Here is a recap of the stories that appeared last week at Science-Based Medicine, a multi-author skeptical blog that separates the science from the woo-woo in medicine.

Selling “integrative oncology” as a monograph in JNCI (David Gorski)  The Journal of the National Cancer Institute (JNCI) has devoted an entire monograph to the role of integrative oncology for cancer survivorship. “Integrative medicine” is an ideological marketing tool for infiltrating quack practices into mainstream medicine and for rebranding and co-opting modalities like diet, exercise, and supportive care that more properly belong to good conventional medicine. The evidence JNCI reviewed for the benefit of any alternative modality in cancer is underwhelming.

Vitamin D: To Screen or Not to Screen? (Harriet Hall)   Many claims have been made for the health benefits of vitamin D. The USPSTF has issued a new statement saying the evidence is insufficient to assess the balance of benefits and harms of screening the general population for vitamin D deficiency. Their report explains in detail why they reached that conclusion. It doesn’t mean we shouldn’t screen individuals who are at higher risk and doesn’t mean we shouldn’t recommend supplemental vitamin D for some individuals with or without prior testing.

The Central Dogma of Alternative Medicine (David Gorski)   Dr. Gorski gave a talk at Skepticon arguing that there is a central dogma that runs through all of alternative medicine. A link to the video of that talk is provided.

Homeopaths Threaten Public Health Selling Sugar Pills as Vaccine Alternatives (Scott Gavura)   Canadian television used hidden cameras to record reporters asking homeopaths about vaccines. Four out of five advised against basic vaccinations. They provided false information and recommended useless homeopathic alternatives. Canada allows the sale of homeopathic “nosodes” prepared by diluting infectious material.

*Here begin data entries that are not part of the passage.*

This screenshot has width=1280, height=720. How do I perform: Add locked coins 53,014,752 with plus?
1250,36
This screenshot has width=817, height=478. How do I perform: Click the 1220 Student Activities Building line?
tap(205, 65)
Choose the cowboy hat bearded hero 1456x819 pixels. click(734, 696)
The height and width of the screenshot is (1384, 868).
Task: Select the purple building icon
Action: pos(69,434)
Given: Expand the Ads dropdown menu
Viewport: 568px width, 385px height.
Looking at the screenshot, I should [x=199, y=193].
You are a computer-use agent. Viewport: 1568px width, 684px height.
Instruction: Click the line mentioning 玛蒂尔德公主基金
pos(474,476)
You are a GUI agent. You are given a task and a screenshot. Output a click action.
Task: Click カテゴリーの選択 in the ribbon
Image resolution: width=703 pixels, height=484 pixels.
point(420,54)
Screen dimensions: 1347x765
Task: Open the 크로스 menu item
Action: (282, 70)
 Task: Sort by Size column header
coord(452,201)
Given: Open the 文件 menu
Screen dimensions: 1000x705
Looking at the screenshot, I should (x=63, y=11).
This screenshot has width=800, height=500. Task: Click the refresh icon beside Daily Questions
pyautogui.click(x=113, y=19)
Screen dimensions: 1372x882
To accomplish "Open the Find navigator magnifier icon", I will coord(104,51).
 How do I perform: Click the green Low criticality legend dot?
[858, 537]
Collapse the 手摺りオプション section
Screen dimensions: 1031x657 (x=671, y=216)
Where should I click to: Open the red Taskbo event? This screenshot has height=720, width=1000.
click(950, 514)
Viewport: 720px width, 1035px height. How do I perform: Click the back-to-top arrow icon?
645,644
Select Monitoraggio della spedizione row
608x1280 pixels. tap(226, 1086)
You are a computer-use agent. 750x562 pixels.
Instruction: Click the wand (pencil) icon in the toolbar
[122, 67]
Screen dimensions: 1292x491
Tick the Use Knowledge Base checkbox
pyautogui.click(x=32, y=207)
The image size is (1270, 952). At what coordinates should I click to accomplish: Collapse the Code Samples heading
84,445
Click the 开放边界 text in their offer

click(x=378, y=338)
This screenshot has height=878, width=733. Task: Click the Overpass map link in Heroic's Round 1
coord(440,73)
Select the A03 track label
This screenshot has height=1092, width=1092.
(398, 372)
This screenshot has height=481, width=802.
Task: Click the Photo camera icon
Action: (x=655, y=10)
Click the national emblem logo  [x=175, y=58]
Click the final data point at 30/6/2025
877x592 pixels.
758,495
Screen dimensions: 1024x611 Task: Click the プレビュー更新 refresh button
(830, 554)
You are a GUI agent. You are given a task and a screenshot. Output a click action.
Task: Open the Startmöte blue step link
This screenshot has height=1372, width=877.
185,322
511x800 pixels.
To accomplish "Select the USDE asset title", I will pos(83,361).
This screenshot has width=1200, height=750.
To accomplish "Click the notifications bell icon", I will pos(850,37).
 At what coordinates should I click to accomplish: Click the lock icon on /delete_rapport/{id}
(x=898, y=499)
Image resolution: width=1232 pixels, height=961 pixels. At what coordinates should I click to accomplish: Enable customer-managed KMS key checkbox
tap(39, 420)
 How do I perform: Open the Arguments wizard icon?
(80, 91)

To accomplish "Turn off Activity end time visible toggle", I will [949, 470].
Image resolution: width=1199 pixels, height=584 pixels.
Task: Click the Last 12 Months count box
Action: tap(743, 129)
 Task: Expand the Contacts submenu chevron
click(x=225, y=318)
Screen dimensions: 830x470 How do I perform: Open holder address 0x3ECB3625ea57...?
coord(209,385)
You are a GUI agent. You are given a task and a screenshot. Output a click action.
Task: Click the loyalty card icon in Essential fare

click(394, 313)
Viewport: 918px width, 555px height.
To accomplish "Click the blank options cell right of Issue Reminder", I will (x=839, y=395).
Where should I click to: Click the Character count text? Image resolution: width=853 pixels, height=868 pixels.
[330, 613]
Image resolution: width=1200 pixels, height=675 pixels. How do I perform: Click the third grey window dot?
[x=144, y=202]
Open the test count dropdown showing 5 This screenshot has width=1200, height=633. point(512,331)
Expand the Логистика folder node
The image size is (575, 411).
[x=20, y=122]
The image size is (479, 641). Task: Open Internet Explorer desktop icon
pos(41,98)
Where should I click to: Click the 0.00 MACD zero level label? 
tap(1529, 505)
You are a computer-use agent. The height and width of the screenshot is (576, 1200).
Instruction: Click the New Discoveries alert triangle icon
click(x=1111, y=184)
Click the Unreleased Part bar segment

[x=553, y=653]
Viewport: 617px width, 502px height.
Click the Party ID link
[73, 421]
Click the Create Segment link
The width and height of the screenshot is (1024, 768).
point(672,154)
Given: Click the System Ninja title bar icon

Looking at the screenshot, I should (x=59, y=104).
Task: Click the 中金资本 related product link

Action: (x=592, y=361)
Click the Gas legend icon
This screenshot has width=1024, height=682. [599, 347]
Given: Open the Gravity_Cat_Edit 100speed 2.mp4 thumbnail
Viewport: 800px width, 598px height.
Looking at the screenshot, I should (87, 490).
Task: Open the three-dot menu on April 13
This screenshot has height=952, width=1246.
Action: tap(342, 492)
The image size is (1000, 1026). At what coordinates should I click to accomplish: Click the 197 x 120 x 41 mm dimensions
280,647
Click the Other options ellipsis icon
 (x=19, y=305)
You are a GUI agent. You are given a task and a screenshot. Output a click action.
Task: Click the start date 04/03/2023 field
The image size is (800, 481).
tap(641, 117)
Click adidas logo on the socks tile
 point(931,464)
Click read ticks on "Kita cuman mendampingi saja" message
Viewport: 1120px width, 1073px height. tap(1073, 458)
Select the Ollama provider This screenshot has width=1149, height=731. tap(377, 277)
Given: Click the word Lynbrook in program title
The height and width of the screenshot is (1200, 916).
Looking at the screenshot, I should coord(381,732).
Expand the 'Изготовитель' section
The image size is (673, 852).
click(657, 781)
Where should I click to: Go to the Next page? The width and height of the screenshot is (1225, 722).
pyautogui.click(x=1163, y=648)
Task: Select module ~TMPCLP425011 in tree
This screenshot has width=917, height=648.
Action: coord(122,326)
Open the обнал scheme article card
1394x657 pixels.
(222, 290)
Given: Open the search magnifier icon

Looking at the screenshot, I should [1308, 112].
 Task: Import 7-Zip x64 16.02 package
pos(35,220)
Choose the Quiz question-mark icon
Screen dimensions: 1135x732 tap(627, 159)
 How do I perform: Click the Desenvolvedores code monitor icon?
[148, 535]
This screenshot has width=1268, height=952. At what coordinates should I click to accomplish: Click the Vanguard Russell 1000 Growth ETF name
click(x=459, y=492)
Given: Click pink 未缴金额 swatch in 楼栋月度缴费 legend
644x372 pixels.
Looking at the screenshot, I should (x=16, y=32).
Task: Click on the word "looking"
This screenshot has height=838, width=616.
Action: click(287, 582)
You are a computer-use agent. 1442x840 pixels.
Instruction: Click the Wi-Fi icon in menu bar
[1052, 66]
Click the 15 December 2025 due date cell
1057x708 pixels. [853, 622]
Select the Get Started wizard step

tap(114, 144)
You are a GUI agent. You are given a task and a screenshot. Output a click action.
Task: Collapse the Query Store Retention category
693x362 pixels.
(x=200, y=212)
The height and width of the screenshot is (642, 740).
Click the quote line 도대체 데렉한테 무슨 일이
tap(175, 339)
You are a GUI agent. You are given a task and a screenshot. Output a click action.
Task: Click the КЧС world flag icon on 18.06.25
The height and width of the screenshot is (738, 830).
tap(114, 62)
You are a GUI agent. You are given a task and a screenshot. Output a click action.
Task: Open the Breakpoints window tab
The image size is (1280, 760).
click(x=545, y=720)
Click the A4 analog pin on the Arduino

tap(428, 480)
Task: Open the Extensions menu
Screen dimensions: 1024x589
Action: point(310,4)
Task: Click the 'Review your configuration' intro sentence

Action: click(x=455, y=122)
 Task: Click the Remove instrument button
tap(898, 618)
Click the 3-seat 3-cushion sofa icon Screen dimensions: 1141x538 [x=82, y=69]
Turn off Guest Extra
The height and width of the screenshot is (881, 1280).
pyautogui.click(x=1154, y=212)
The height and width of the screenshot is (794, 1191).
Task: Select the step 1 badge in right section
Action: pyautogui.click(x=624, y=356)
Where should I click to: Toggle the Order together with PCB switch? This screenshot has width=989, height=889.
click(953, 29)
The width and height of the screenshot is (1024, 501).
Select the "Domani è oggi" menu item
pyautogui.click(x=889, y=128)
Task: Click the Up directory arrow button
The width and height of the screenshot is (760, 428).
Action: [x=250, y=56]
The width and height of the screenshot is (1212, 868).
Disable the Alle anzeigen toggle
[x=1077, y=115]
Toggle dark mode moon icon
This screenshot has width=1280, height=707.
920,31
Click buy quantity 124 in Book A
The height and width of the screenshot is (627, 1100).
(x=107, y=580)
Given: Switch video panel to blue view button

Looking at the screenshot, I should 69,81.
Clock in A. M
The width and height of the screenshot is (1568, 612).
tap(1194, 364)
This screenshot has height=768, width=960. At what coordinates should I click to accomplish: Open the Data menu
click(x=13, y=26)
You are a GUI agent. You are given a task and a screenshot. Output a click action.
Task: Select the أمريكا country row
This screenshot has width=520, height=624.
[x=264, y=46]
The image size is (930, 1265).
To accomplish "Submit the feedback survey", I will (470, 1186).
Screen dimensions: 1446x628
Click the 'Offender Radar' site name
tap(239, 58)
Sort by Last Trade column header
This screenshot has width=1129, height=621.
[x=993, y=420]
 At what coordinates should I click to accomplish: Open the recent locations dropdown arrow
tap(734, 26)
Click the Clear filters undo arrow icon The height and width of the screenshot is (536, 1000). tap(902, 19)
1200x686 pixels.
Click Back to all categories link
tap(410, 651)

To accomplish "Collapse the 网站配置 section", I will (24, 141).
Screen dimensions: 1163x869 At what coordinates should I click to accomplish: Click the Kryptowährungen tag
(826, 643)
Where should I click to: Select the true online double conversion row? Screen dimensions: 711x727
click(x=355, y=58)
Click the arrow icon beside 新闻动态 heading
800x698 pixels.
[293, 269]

Outcome Bias in Clinical Decision Making and the Assessment of Our Peers (Clay Jones)   Our assessment of the clinical decision-making process is influenced by whether the outcome was positive or negative, even though the outcome may have been just a matter of chance rather than of the clinician’s good judgment. Outcome bias affects how we judge our own actions and the actions of others and can encourage poor practices. The first step to overcoming such bias is knowing that it exists.